Mesdames, Messieurs, je voudrais déclarer ici, et je cite les paroles du Haut Commissaire britannique en Inde, il y a deux mois, ambassadeur de la Grande-Bretagne dans différent pays du Moyen-Orient avant de venir en Inde : " Il n'y a pas d'instabilité économique et politique en Inde, sinon, on n'aurait pas pu voir trois gouvernements se former en un mois de temps, sans incidents, sans émeutes, et sans incendies. C'était la vraie démocratie à l'oeuvre ".

A l'heure actuelle, comme a dit M. Riboud, il y a une incertitude, c'est une nouvelle donne. Pour la première fois, depuis 50 ans, il y a un nouveau gouvernement. Pendant 50 ans, on avait le parti du Congrès. Il est normal qu'il y ait de l'incertitude. C'est cependant la chose qui devait se passer en Inde. Pendant 50 ans, on a été contrôlé par un parti politique et on s'appelait démocratie, mais la vraie démocratie ne fait que démarrer maintenant, en Inde. La puissance d'un parti monolithique est à présent diluée, et c'est une bonne chose. Nous assistons à la réalité d'un système tripartite, à savoir la coalition actuelle des trois partis. Ce n'est pas une instabilité, mais une incertitude qui règne.

Comment peut-on parler d'instabilité si on a une croissance de 6,5 % du PNB et une croissance économique de 12 % ? Ce n'est pas une instabilité.

Monsieur Riboud, j'espère qu'à l'avenir, vous aurez davantage confiance en les Indiens.

Je voudrais vous expliquer ce que l'on veut dire quand on parle de politique d'investissement par les étrangers. On veut trois choses : un rôle dominant, un rôle de leadership, et un rôle de soutien. Quand je dis " dominant ", je veux dire que l'infrastructure doit être indienne. On parle de 200 milliards de dollars d'infrastructures, là, on accueille le rôle dominant des étrangers. Non, le gouvernement de l'Inde l'a dit clairement. Le gouvernement dit aussi que l'on va jouer un rôle de leadership. Que veut-on dire par là ? Je schématise : le rôle de leadership veut dire que tout le monde peut venir en Inde, utiliser les ressources naturelles, les transformer en produits finis, donc en valeur ajoutée, et les exporter en dehors du pays. Qu'a-t-on obtenu avec cela ? On a obtenu une valeur ajoutée à nos ressources naturelles, on a créé des emplois et gagné des devises. Non, cela ne nous dérange pas.

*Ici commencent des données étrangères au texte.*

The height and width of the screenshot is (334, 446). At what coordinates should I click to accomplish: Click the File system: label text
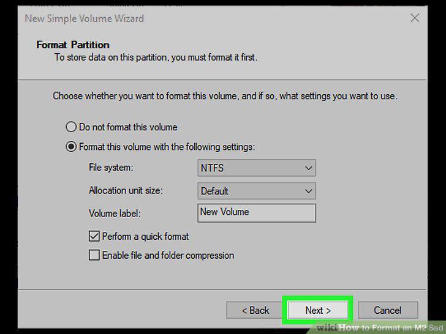(111, 168)
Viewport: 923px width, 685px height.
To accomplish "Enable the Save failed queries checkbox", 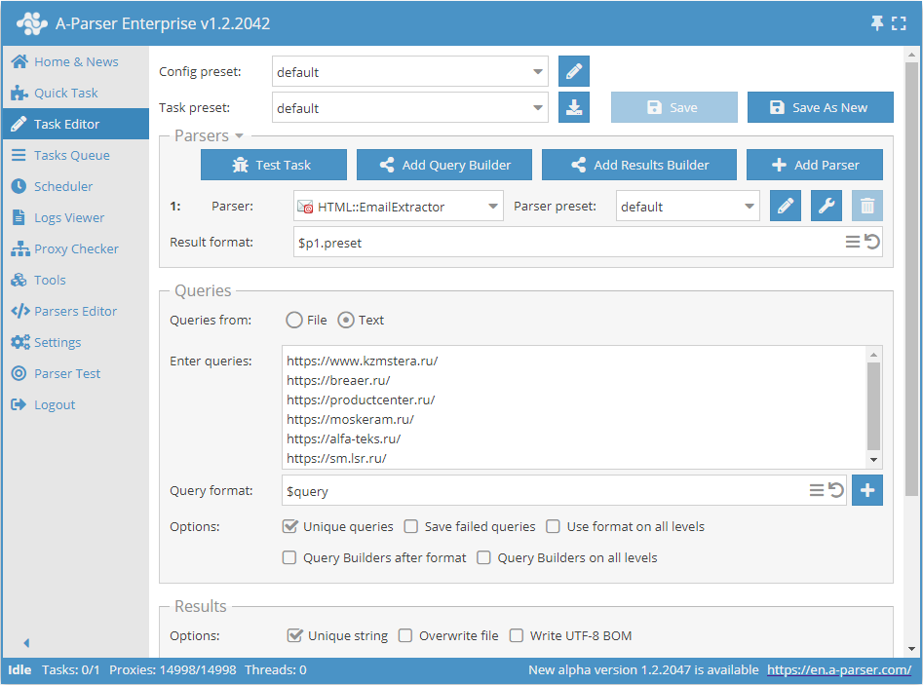I will tap(411, 526).
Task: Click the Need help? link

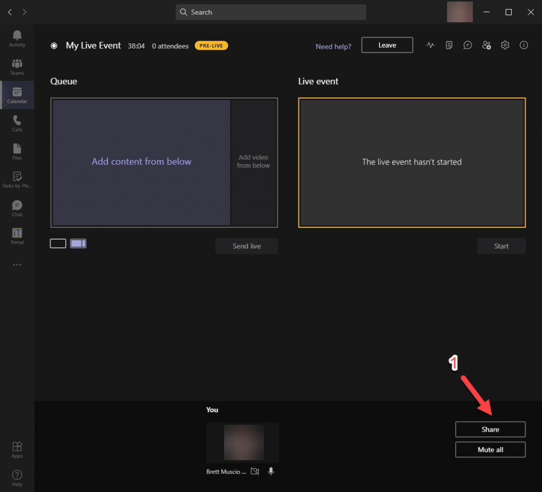Action: (333, 47)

Cependant, il y a la zone critique : les biens de consommation non durables. Que veut-on dire par biens de consommation non durables ? Cela veut dire que pour certaines de ces marchandises qui ne sont pas d'une grande importance pour la croissance industrielle -il y a quand même des sociétés indiennes qui fonctionnent déjà dans le secteur-, on va prendre des mesures financières telles que tout le monde sera à égalité. Il faut accepter le fait que l'on a des taux d'intérêt de 20 ou 21 % de francs français, alors que ce sont 7 roupies et 35 pour un dollar américain. Quand on pense à cette disparité d'échange, quand on pense à 21% de taux d'intérêt, où se trouve l'homme d'affaires indien ? C'est cela, l'inégalité.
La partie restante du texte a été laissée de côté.